** Input records follows **

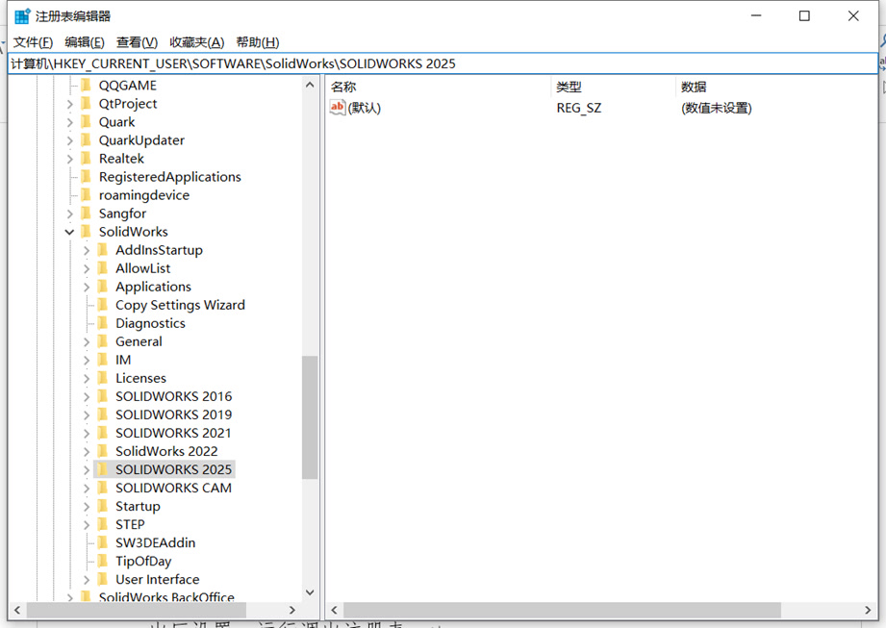Sort by the 名称 column header

click(343, 87)
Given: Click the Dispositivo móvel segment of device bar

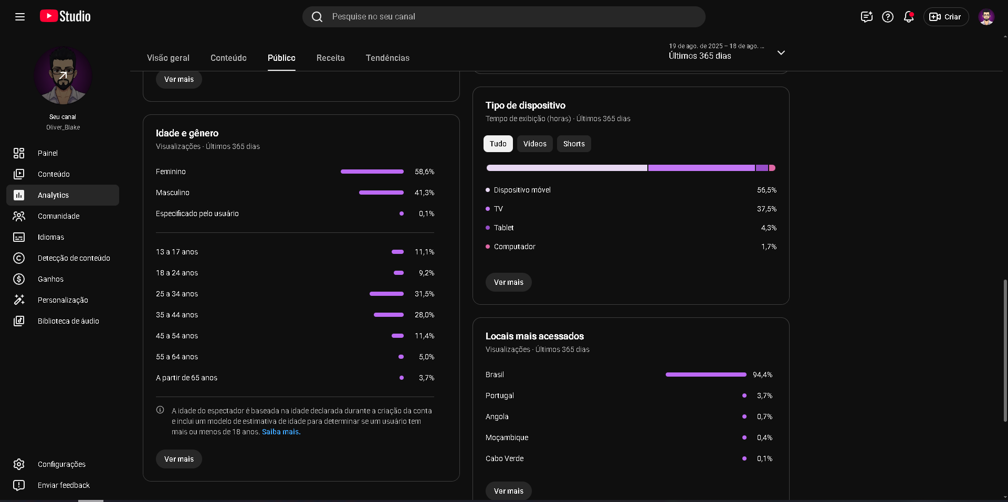Looking at the screenshot, I should click(x=567, y=168).
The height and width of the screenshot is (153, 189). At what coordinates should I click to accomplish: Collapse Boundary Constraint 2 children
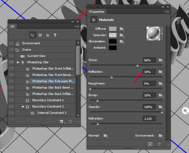click(23, 107)
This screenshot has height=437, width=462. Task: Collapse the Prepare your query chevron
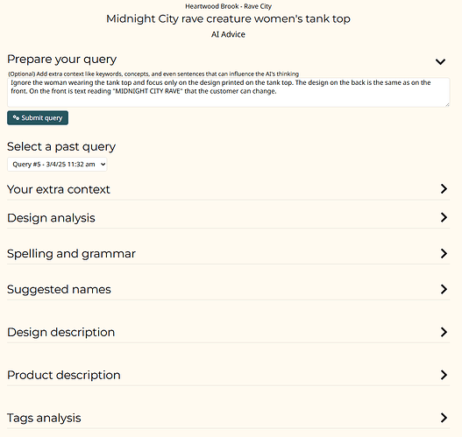[440, 61]
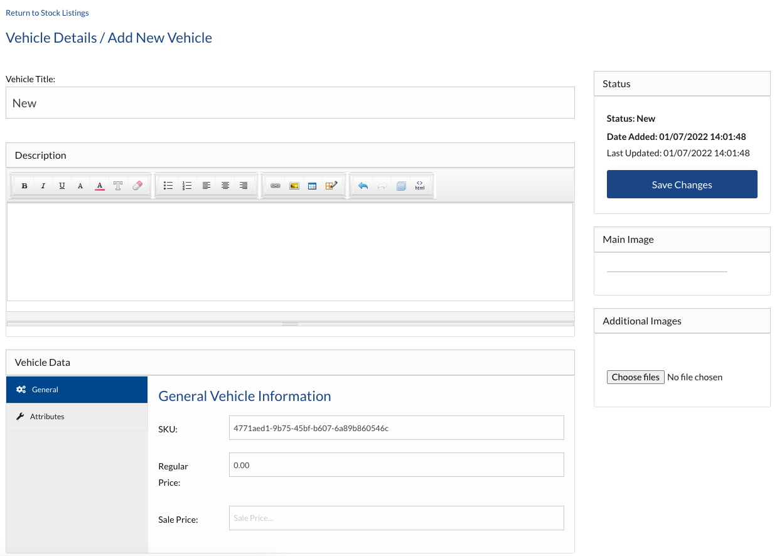The height and width of the screenshot is (556, 777).
Task: Insert a hyperlink via the chain icon
Action: tap(275, 186)
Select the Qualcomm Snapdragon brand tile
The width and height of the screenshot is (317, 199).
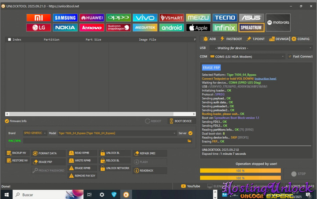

** End of Input records **

### Instructions for the task
All that should be printed is the lines from the one containing "Given: Click the" through the last line of the material above, both ends included, exactly as they stand; please skip the pictures.

### Written response
Given: Click the Dispositivo móvel segment of device bar

Looking at the screenshot, I should click(x=567, y=168).
The height and width of the screenshot is (153, 189). At what coordinates should I click to accomplish: Collapse Boundary Constraint 2 children
click(23, 107)
This screenshot has height=437, width=462. Task: Collapse the Prepare your query chevron
[440, 61]
The height and width of the screenshot is (556, 777).
Task: Insert a hyperlink via the chain icon
Action: tap(275, 186)
Select the Qualcomm Snapdragon brand tile
The width and height of the screenshot is (317, 199).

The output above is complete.